• Task instructions:
Repeat the data verbatim.

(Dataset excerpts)
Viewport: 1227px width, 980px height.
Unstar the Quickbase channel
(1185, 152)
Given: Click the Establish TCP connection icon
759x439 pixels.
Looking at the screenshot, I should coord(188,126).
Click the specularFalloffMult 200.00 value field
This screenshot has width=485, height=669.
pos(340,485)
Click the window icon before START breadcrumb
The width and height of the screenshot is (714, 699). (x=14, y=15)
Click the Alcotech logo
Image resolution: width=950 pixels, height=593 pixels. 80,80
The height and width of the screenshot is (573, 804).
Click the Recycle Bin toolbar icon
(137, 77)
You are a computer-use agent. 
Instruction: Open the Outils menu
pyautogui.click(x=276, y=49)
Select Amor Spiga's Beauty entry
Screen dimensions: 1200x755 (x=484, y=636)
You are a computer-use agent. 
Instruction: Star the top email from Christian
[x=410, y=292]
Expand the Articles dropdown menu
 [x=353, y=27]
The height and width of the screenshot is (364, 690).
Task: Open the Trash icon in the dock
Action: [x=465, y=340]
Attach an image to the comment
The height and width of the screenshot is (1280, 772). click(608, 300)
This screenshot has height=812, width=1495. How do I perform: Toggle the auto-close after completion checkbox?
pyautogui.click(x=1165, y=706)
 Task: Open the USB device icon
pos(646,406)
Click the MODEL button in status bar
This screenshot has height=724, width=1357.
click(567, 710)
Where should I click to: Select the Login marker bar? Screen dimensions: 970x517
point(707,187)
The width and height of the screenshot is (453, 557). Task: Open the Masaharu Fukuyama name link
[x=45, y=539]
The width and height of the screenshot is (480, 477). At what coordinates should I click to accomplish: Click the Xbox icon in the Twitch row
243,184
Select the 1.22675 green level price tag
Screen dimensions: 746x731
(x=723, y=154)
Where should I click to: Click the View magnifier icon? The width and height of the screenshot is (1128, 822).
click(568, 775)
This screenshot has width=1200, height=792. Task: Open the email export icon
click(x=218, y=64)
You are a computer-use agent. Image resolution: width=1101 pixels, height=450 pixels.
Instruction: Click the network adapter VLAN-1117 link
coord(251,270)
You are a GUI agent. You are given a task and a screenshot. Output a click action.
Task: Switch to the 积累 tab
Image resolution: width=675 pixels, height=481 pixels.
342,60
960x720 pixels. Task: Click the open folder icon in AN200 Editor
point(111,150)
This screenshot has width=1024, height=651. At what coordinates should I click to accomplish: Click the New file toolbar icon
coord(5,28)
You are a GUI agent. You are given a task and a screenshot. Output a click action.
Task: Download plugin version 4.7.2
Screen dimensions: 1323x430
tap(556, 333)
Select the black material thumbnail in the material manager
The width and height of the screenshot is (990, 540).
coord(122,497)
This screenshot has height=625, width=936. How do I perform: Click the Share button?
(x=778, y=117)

• Solution below:
Viewport: 1227px width, 980px height.
Unstar the Quickbase channel
(1185, 152)
Given: Click the Establish TCP connection icon
759x439 pixels.
Looking at the screenshot, I should coord(188,126).
Click the specularFalloffMult 200.00 value field
This screenshot has width=485, height=669.
pos(340,485)
Click the window icon before START breadcrumb
The width and height of the screenshot is (714, 699). (x=14, y=15)
Click the Alcotech logo
Image resolution: width=950 pixels, height=593 pixels. 80,80
The height and width of the screenshot is (573, 804).
Click the Recycle Bin toolbar icon
(137, 77)
You are a computer-use agent. 
Instruction: Open the Outils menu
pyautogui.click(x=276, y=49)
Select Amor Spiga's Beauty entry
Screen dimensions: 1200x755 (x=484, y=636)
You are a computer-use agent. 
Instruction: Star the top email from Christian
[x=410, y=292]
Expand the Articles dropdown menu
 [x=353, y=27]
The height and width of the screenshot is (364, 690).
Task: Open the Trash icon in the dock
Action: [x=465, y=340]
Attach an image to the comment
The height and width of the screenshot is (1280, 772). click(608, 300)
This screenshot has height=812, width=1495. How do I perform: Toggle the auto-close after completion checkbox?
pyautogui.click(x=1165, y=706)
 Task: Open the USB device icon
pos(646,406)
Click the MODEL button in status bar
This screenshot has height=724, width=1357.
click(567, 710)
Where should I click to: Select the Login marker bar? Screen dimensions: 970x517
point(707,187)
The width and height of the screenshot is (453, 557). Task: Open the Masaharu Fukuyama name link
[x=45, y=539]
The width and height of the screenshot is (480, 477). At what coordinates should I click to accomplish: Click the Xbox icon in the Twitch row
243,184
Select the 1.22675 green level price tag
Screen dimensions: 746x731
(x=723, y=154)
Where should I click to: Click the View magnifier icon? The width and height of the screenshot is (1128, 822).
click(568, 775)
This screenshot has width=1200, height=792. Task: Open the email export icon
click(x=218, y=64)
You are a computer-use agent. Image resolution: width=1101 pixels, height=450 pixels.
Instruction: Click the network adapter VLAN-1117 link
coord(251,270)
You are a GUI agent. You are given a task and a screenshot. Output a click action.
Task: Switch to the 积累 tab
Image resolution: width=675 pixels, height=481 pixels.
342,60
960x720 pixels. Task: Click the open folder icon in AN200 Editor
point(111,150)
This screenshot has width=1024, height=651. At what coordinates should I click to accomplish: Click the New file toolbar icon
coord(5,28)
You are a GUI agent. You are given a task and a screenshot. Output a click action.
Task: Download plugin version 4.7.2
Screen dimensions: 1323x430
tap(556, 333)
Select the black material thumbnail in the material manager
The width and height of the screenshot is (990, 540).
coord(122,497)
This screenshot has height=625, width=936. How do I perform: Click the Share button?
(x=778, y=117)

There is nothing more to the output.